Solving ODEs (solve_ivp) in SciPy - Time & Space Complexity

When solving ordinary differential equations (ODEs) using solve_ivp, it is important to understand how the time taken grows as the problem size increases.

We want to know how the number of steps and calculations changes when we ask solve_ivp to solve over longer times or with more precision.

Analyze the time complexity of the following code snippet.

from scipy.integrate import solve_ivp

def dydt(t, y):
    return -2 * y + t

solution = solve_ivp(dydt, [0, 10], [1], method='RK45', t_eval=None)
    

This code solves a simple ODE from time 0 to 10 using the RK45 method without specifying exact evaluation points.

Identify the loops, recursion, array traversals that repeat.

• Primary operation: The solver repeatedly computes the derivative function dydt at different time points.
• How many times: The number of times depends on the adaptive step size chosen by the solver to meet accuracy.

As the time interval or required precision grows, the solver takes more steps, increasing computations.

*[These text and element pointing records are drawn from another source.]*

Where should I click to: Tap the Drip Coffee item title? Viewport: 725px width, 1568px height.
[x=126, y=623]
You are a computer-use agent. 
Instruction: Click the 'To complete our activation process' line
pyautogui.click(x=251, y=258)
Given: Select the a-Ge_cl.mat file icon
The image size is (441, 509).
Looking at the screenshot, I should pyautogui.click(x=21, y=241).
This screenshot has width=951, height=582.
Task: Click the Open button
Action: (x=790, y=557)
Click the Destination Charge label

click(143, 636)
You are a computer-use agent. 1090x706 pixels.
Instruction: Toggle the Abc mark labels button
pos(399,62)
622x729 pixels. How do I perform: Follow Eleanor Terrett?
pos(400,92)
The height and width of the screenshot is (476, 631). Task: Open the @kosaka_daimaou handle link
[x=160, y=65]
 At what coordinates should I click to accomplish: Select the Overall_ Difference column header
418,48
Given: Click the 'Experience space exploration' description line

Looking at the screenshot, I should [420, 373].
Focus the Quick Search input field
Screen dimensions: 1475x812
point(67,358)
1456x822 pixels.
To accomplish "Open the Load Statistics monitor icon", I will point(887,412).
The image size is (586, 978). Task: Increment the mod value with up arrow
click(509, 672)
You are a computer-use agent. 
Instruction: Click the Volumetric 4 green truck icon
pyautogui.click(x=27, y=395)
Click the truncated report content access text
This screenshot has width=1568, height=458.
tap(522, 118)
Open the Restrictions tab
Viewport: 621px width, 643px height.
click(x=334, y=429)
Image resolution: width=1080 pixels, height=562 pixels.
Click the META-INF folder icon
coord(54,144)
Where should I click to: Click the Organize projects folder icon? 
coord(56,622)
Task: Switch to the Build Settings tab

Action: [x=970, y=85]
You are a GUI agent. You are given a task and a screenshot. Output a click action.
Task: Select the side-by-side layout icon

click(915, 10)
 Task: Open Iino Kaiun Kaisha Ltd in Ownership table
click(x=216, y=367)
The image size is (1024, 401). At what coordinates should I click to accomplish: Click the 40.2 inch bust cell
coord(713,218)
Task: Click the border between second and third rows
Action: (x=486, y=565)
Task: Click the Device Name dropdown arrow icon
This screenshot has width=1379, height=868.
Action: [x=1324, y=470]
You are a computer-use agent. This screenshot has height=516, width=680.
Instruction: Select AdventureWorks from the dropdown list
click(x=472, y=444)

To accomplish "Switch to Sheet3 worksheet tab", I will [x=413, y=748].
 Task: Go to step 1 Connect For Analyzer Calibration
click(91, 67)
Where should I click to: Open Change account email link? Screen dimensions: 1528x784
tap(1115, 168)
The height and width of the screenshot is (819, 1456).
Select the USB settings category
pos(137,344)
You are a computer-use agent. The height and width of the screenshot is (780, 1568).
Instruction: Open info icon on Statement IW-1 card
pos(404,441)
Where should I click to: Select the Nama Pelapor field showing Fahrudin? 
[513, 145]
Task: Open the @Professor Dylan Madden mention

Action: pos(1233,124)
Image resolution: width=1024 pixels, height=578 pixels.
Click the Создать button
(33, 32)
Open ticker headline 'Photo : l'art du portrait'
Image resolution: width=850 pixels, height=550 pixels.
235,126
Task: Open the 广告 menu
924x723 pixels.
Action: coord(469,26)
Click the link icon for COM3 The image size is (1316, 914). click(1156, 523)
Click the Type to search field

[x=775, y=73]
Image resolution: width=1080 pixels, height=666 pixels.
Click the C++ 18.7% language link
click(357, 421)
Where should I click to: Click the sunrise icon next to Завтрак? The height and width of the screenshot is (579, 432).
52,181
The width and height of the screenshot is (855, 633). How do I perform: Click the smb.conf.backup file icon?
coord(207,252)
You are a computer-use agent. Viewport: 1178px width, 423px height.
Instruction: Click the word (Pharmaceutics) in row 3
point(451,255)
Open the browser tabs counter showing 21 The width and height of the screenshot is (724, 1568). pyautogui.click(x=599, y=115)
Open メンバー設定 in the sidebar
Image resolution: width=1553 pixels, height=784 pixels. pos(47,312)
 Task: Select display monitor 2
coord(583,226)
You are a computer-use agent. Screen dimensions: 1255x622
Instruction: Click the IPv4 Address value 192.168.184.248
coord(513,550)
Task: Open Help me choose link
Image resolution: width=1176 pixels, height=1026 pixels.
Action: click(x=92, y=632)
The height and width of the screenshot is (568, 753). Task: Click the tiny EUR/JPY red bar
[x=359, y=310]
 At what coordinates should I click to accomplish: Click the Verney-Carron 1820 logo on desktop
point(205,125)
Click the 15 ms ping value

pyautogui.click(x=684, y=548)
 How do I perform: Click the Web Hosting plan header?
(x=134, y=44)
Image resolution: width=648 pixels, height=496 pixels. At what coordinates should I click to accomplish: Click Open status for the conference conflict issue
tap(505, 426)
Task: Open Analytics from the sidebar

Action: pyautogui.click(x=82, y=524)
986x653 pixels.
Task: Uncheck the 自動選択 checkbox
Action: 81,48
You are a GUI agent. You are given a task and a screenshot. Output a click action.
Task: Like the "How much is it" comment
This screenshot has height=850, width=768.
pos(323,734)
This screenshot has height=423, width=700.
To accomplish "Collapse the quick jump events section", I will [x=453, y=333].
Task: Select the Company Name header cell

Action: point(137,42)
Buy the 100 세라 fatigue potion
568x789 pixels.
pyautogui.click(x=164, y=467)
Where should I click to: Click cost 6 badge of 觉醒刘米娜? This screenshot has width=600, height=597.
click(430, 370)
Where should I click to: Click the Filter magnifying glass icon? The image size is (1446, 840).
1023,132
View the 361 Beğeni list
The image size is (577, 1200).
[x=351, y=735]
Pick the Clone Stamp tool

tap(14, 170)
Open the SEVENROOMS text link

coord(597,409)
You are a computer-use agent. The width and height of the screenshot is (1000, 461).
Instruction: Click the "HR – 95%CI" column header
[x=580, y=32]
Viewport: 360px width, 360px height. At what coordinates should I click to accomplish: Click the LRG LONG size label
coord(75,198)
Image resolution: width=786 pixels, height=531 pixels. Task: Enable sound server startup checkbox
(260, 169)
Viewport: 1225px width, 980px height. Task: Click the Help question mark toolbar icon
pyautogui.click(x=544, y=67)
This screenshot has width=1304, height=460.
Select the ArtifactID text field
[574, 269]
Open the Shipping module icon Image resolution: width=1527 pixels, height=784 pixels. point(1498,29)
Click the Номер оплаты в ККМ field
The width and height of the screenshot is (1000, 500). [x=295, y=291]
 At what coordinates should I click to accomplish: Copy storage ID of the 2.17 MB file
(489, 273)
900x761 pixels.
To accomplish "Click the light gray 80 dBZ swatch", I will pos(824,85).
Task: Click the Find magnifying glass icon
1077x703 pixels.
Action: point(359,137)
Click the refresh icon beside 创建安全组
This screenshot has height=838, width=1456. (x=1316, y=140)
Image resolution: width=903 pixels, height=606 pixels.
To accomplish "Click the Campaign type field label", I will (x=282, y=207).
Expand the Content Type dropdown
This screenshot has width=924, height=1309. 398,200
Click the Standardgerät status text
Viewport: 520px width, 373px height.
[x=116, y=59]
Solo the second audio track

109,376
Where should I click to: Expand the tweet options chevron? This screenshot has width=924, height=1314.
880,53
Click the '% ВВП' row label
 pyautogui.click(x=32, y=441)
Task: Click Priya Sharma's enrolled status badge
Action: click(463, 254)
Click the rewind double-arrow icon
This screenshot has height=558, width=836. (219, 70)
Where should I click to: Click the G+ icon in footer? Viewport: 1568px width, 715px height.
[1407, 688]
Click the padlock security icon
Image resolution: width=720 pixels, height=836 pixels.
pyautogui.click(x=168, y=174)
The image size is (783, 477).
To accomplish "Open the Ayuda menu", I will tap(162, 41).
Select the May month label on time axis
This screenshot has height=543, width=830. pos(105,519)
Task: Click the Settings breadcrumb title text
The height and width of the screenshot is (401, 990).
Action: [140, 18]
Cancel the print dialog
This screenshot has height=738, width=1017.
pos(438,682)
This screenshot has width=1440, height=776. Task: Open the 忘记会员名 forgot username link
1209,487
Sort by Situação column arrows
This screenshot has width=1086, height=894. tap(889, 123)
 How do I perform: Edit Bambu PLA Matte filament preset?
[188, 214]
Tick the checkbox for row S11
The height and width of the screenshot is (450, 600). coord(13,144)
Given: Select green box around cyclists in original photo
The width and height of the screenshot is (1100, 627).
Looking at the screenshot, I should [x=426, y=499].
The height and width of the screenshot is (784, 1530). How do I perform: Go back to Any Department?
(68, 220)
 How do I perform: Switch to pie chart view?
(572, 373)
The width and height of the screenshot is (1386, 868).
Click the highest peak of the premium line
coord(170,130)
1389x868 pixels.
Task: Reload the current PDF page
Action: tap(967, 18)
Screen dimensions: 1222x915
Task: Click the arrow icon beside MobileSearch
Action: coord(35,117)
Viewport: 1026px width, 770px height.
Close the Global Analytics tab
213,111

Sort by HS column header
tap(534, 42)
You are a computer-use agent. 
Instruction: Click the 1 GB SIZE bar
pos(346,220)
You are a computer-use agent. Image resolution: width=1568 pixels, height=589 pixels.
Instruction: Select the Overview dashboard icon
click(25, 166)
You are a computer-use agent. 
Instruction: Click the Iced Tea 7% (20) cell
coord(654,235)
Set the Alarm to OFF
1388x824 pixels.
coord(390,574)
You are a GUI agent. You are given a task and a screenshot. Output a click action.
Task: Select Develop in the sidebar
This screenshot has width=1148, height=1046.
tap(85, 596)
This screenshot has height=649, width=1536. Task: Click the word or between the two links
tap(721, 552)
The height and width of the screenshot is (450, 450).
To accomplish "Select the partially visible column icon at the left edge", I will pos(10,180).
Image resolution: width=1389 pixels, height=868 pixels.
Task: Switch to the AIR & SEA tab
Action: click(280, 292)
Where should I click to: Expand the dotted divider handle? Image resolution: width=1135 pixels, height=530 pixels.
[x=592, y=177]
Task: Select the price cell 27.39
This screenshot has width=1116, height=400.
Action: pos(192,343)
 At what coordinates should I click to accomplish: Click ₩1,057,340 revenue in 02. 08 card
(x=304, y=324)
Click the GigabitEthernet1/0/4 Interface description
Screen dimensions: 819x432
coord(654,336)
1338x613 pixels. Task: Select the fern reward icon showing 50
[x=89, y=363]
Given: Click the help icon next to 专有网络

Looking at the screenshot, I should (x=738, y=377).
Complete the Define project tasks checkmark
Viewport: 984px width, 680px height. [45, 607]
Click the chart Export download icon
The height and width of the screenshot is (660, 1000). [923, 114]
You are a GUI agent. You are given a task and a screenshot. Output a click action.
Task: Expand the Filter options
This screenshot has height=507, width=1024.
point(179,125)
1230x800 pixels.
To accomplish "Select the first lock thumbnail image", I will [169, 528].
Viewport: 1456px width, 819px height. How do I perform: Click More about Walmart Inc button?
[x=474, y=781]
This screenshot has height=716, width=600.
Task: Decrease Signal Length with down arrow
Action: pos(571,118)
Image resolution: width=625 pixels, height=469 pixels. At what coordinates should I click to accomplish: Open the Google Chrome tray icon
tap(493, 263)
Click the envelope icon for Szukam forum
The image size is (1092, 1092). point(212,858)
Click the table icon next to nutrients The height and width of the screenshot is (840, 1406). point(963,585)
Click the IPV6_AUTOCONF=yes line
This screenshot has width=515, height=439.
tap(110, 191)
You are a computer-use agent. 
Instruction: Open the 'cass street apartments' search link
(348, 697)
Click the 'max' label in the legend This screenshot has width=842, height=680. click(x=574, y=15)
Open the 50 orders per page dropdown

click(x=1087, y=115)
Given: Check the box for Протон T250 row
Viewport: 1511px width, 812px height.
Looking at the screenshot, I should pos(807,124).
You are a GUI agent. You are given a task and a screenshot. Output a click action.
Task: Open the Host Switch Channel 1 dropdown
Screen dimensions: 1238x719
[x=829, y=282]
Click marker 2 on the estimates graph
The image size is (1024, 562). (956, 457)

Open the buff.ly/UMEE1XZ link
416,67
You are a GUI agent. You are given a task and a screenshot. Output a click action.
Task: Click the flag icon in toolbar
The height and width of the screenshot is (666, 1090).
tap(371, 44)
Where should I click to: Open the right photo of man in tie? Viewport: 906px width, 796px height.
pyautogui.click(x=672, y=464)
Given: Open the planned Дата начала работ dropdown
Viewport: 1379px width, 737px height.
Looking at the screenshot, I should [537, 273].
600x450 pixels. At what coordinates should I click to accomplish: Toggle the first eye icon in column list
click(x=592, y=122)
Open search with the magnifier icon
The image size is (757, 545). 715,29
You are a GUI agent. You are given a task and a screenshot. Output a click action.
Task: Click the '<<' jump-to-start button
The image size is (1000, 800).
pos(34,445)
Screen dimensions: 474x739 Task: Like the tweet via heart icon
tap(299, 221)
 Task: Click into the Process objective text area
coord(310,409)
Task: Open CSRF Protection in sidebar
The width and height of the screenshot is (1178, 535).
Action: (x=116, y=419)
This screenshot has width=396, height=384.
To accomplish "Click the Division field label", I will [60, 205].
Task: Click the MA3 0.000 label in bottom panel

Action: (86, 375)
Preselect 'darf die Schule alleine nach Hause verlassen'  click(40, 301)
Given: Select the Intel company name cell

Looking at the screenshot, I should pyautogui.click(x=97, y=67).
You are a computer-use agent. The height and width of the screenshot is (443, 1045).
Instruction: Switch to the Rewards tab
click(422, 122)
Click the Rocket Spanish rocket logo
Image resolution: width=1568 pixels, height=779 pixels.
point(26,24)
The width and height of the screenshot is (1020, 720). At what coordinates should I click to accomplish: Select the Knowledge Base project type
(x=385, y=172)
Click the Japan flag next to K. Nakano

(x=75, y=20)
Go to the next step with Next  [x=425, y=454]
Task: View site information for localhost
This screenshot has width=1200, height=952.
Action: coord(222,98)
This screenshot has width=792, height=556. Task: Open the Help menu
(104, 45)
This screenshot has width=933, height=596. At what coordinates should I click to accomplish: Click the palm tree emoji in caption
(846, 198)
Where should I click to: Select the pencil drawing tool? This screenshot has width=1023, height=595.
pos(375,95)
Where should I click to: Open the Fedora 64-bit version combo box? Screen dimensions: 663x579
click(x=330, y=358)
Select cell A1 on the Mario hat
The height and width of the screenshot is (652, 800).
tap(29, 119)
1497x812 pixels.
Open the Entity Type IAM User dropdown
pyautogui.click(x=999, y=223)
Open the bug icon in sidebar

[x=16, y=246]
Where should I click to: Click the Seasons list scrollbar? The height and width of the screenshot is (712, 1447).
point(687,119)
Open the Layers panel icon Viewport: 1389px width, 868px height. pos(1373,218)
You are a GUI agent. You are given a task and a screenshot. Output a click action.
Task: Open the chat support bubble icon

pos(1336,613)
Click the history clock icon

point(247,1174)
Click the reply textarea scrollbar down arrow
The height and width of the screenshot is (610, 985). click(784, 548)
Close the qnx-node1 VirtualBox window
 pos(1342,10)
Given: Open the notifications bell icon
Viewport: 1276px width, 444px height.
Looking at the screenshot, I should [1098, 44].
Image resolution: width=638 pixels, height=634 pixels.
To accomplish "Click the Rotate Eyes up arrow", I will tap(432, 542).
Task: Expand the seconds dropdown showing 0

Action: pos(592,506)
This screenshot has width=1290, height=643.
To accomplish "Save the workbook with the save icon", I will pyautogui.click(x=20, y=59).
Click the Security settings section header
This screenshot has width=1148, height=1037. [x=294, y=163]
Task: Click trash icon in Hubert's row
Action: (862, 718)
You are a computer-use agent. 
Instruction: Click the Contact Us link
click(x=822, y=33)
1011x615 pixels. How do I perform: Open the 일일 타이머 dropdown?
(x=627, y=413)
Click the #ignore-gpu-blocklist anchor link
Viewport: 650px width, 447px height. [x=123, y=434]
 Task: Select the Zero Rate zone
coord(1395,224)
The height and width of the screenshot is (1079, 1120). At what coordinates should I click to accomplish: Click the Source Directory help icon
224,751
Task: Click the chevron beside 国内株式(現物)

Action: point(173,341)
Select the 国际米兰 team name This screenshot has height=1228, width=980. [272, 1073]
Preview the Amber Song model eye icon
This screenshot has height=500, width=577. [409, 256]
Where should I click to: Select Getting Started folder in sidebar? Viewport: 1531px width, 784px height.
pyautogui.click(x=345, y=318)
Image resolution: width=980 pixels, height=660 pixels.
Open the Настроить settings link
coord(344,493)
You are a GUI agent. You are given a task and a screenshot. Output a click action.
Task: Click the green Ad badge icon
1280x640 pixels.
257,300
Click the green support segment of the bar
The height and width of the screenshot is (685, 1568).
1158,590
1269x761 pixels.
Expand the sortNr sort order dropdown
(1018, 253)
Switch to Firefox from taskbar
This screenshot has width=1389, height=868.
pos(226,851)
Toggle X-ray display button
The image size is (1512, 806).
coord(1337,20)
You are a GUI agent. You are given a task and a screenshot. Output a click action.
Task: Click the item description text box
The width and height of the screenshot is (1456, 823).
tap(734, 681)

Input Size (Interval length)	Approx. Operations (Function calls)
10	~100
100	~1000
1000	~10000

Pattern observation: The number of operations grows roughly linearly with the length of the time interval.

Time Complexity: O(n)

This means the time to solve grows roughly in direct proportion to the size of the time interval or number of steps needed.

[X] Wrong: "The solver always takes the same number of steps regardless of interval length or precision."

[OK] Correct: The solver adapts step size based on interval length and error tolerance, so more steps are needed for longer intervals or higher accuracy.

Understanding how numerical solvers scale with input size shows you can think about algorithm efficiency beyond simple loops, a useful skill in many data science tasks.

What if we changed the method from 'RK45' to a fixed-step solver? How would the time complexity change?